(RECORDS TO USE Opens)
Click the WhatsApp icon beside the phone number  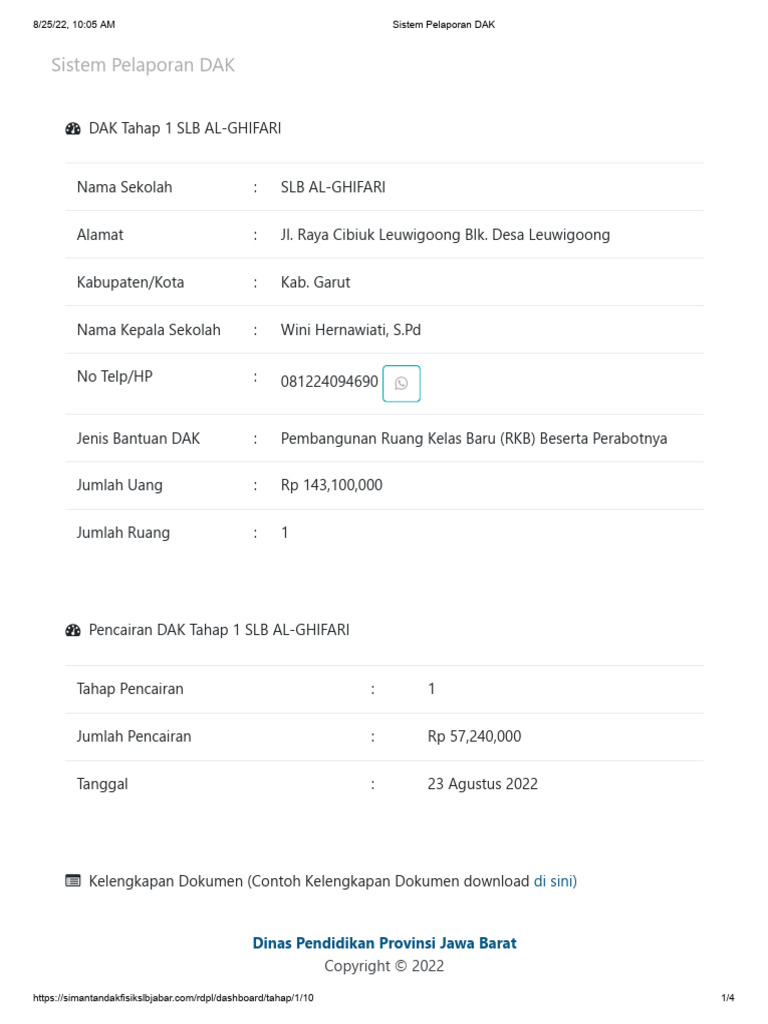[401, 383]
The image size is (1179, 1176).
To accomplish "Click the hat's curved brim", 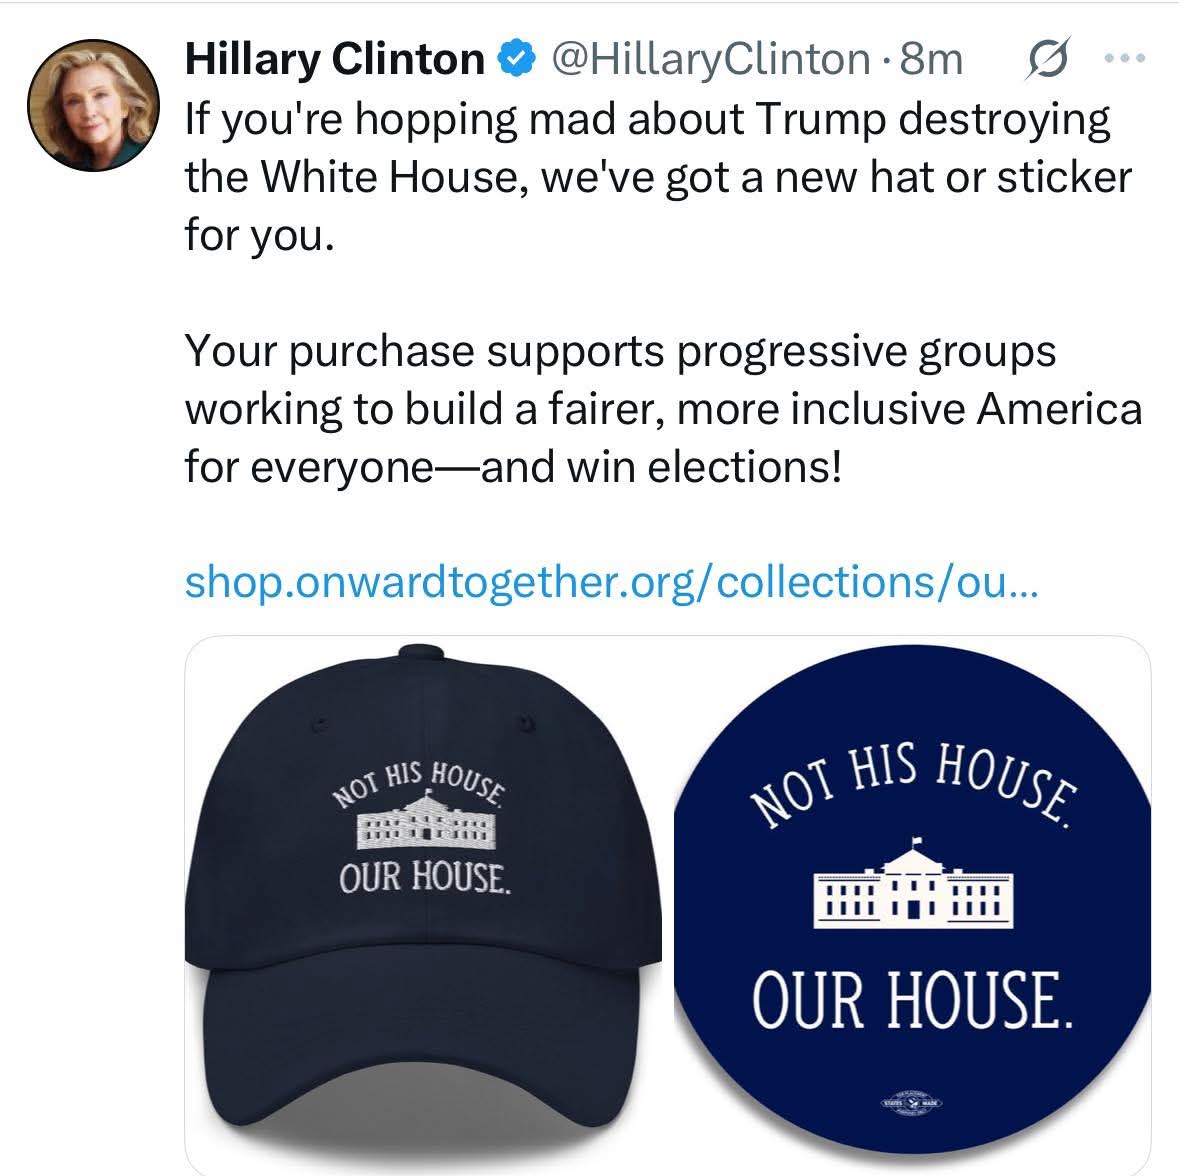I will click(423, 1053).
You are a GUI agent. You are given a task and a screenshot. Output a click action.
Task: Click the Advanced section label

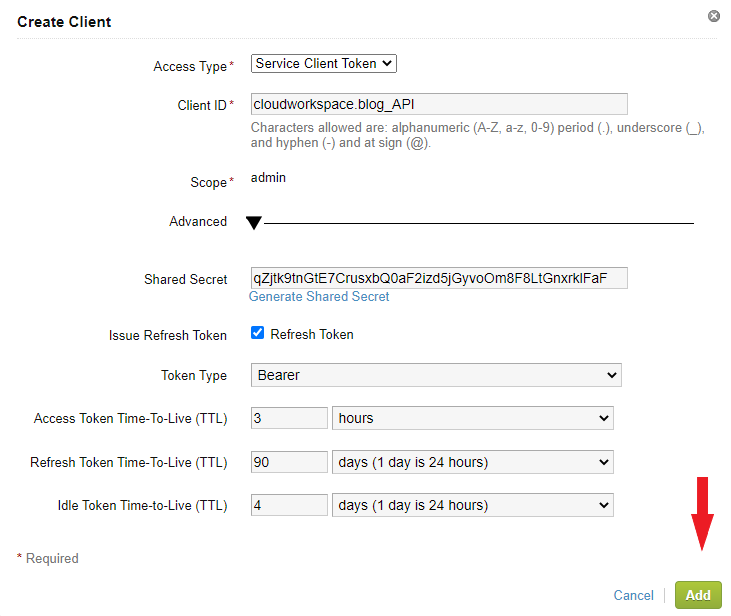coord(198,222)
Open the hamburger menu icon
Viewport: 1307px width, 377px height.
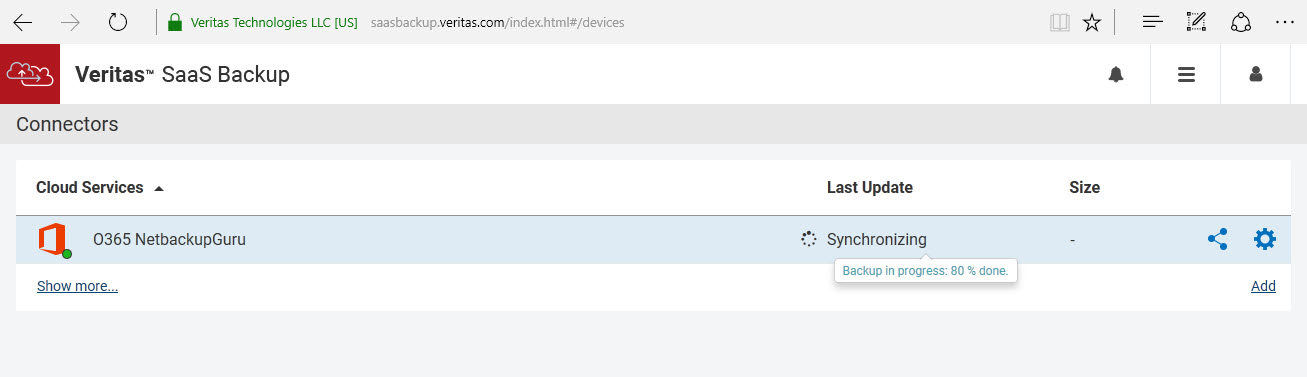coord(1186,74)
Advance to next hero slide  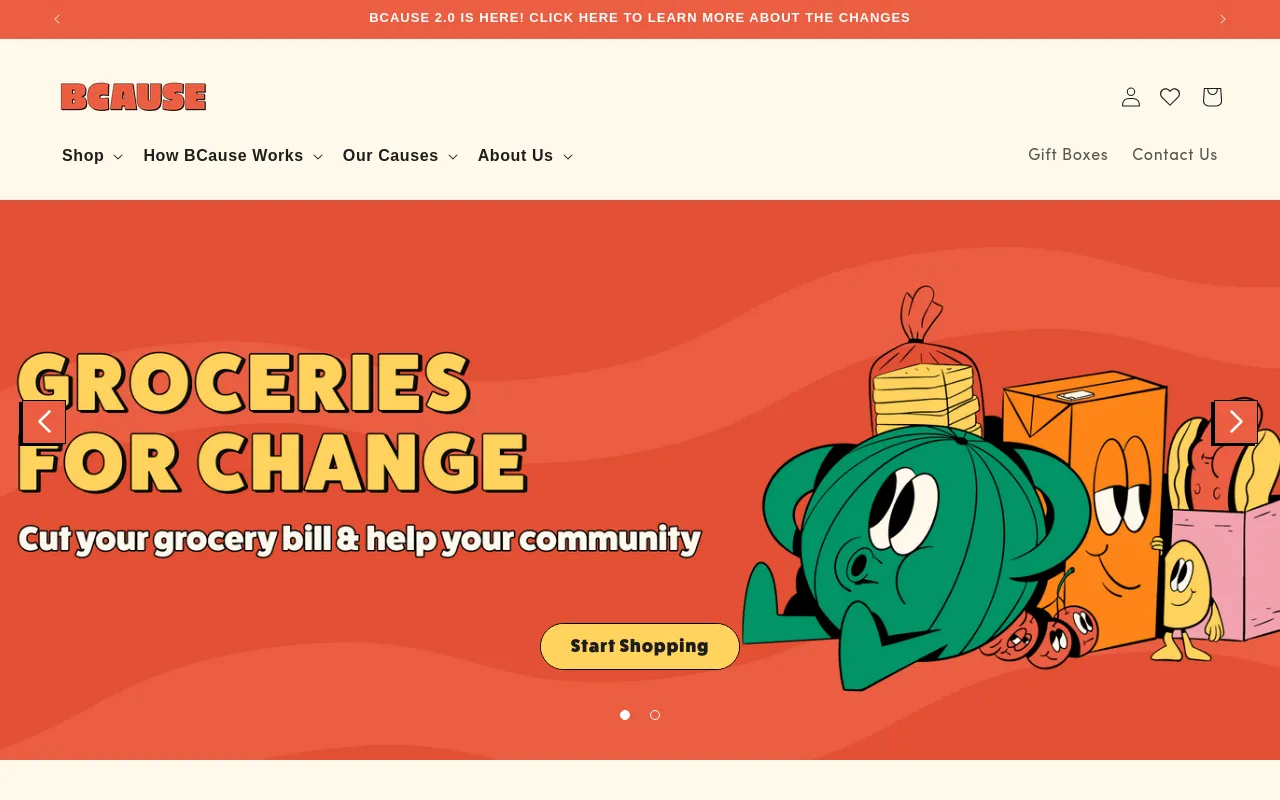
(RECORDS TO USE Closes)
• **YOUR OBJECTIVE**
The answer must be an exact copy of the lines from the one that holds "Viewport: 1307px width, 377px height." through the end of the data, both included, with no pictures.

• **EXERCISE RESPONSE**
Viewport: 1307px width, 377px height.
coord(1186,74)
Advance to next hero slide  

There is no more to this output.